Daenerys gets her three dragon eggs as a wedding gift from the magister Illyrio Mopatis at her marriage to Khal Drogo in Pentos.

Quick Scoop: Where the eggs come from

  • In the Game of Thrones TV show, Illyrio presents Daenerys with three fossilized dragon eggs as an extravagant wedding present, saying they are very old and from the far east.
  • He specifically claims the eggs came from the “Shadow Lands beyond Asshai,” a mysterious region in Essos known in-world for dark magic and strange lore.
  • At the time, everyone believes dragons have been extinct for about 150 years, so the eggs are treated more like priceless relics or stones than something that could actually hatch.

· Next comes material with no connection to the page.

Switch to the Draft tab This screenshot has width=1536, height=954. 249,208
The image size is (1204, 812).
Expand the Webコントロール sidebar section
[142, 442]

Deeper lore and newer hints

  • Later franchise material (House of the Dragon season 2) strongly hints that these same eggs originally came from the dragon Syrax (Rhaenyra Targaryen’s mount) and were passed to Rhaena Targaryen, centuries before Daenerys is born.
  • There’s still a “mystery gap” in the canon: we don’t have an on-screen, step‑by‑step explanation of how those eggs travel from Rhaena’s custody in the Vale to Illyrio’s hands in Pentos, only that by Daenerys’ time they are rare artifacts traded in Essos.

Books vs. show (for fans who care)

  • In the books, the exact origin is left more ambiguous, but Illyrio still gifts the eggs to Daenerys at her wedding, and they’re described as ancient and turned to stone.
  • A popular book-based theory ties them to Elissa Farman, a noblewoman who once stole three dragon eggs from Dragonstone and sold them in Essos, possibly setting them on the long path that ends with Daenerys.

TL;DR: On screen, Daenerys gets the dragon eggs from Illyrio as a wedding gift in Pentos, with the in‑universe explanation that they came from the Shadow Lands beyond Asshai, while newer prequel material and book lore add possible deeper origins but keep some of the journey deliberately mysterious.